オープニングに父親がドアを開けてすることと、終盤に娘がやはりドアを開けてすることは「同じ」である。それまでどこか散り散りだった劇場の場内の空気が、あのパーティで一気に緩んだように感じられたのは面白かった。それってまさに、作中のイネスがしてることによる効果だから。この映画では「装う」こと、身支度をすることが大きな意味を持っているが、彼女が作中最も解放されている時に身に着けているのが喪服(として着ている服)で、しかもポケットに手を突っ込んでるというのも面白く思った。


コンサルタント会社で働くイネスの「お得意様」夫婦は、明らかにギブ&テイクで成り立っている。同席した男達は「嫁がいないうちに夜を楽しもう」。全く嫌になるところだけど、彼女はそういう顔は(観客の私にも)見せない。それは麻痺しているのだ、父親に向かって「楽しいよ、ヨーロッパで一番大きなモールだから」と言う時の口調で分かる(だって全然楽しそうじゃない!笑)。「男女の仲」の同僚には「女子会って何話すの?(略)化粧品のこと?」、仕事上の約束を反故にしまくる上司には「フェミニストの君には辛いだろうが、相手を女として魅了してほしいんだ」(イネスは「あなたの元で働いてる私がフェミニストですって?」と返す)、出向いてみると根を下ろしている違う問題に衝撃を受ける。あそこでうんこするの、どんな気分だろうと考えた。

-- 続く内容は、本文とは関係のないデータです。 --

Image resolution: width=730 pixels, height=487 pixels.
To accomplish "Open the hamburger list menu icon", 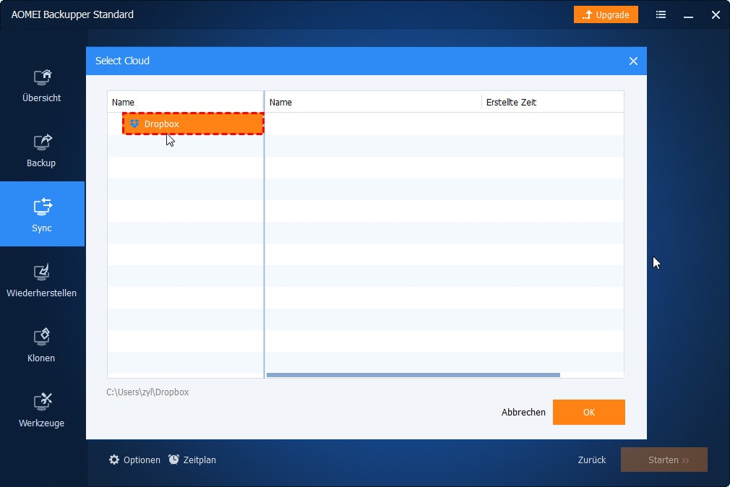I will (661, 14).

終盤ヴィンフリートは自分で出来ないちょっとしたことをホテルのフロント係の女性にしてもらう。相手は一言「大丈夫ですか?」。その位のことなら誰でも出来るから、皆がそんな時を与え合って生きていければいいけれど、そうもいかない。そのうち「信じていた場所が居心地悪くなっ」てしまったら、それよりもっと、強い何かが必要だ。ニュースで読んだ、ジャック・ニコルソンによるハリウッドリメイクは、私は見たくない。イネスが女として嫌な目に遭っているのに対し、父親はジェンダーから全くもって離れた存在で、それがはがゆくも救いでもあるわけだから。ニコルソンにはそんな役、無理でしょう(それを演じてこそ役者だとは言え)

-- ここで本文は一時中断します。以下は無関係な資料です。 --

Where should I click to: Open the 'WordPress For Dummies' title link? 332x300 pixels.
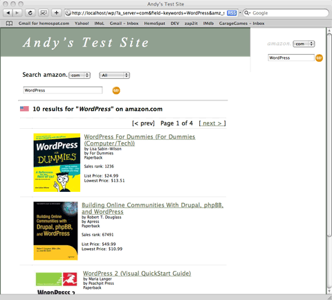point(140,140)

映画における女の座り方というのはとても気になるものだけど、この映画のイネスの座ってる様はとてもよかった。ホテルでの同僚との楽しい一幕(彼が服の上から胸を掴んでるのがやけにリアル・笑)、クラブじゃそりゃあ、ああ座るよね!と思う。そういう所々が妙に「リアル」で、クラブに向かう車の中で友人が口紅を塗るの、ああいうふうに塗るよね!とか、きついスカートは上げなきゃしゃがみ辛いとか、ああいう描写を見ると信頼できると思う。